§ Trecho selecionado
──────────

No livro A Menina de Vidro, de Jodi Picoult, encontramos um bom exemplo de uma história que não conta com o embate tradicional entre bem e mal, certo e errado. Considerando a complexidade moral do conflito apresentado pela autora, é difícil julgar quem são os heróis ou vilões e condenar as ações de qualquer um dos personagens. Segue uma breve sinopse do livro - sem spoilers - para quem tiver interesse de ler em algum momento (recomendo):

Charlotte, a protagonista, é mãe de Willow, uma menina que nasceu com osteogênese imperfeita, doença rara nos ossos que a torna mais suscetível a fraturas. Apesar do cuidado e atenção constante que os pais dedicam à filha, a criança passa grande parte da infância em hospitais, imobilizada por gessos e pinos e sentindo as dores provocadas pelas muitas fraturas que podem ser causadas até mesmo por um mínimo tropeço.

──────────

§ Dados registrados
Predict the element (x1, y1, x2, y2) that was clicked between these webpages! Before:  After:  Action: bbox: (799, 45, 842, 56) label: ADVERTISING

──────────

§ Detalhes do exercício
Responda com base no trecho sobre o livro A Menina de Vidro:
(a) Quem escreveu o livro?
(b) Como se chama a filha de Charlotte?
(c) Com que doença a menina nasceu?
As linhas registradas formam um material à parte, sem relação com o trecho.

§ Resposta
(a) Jodi Picoult.
(b) Willow.
(c) Osteogênese imperfeita.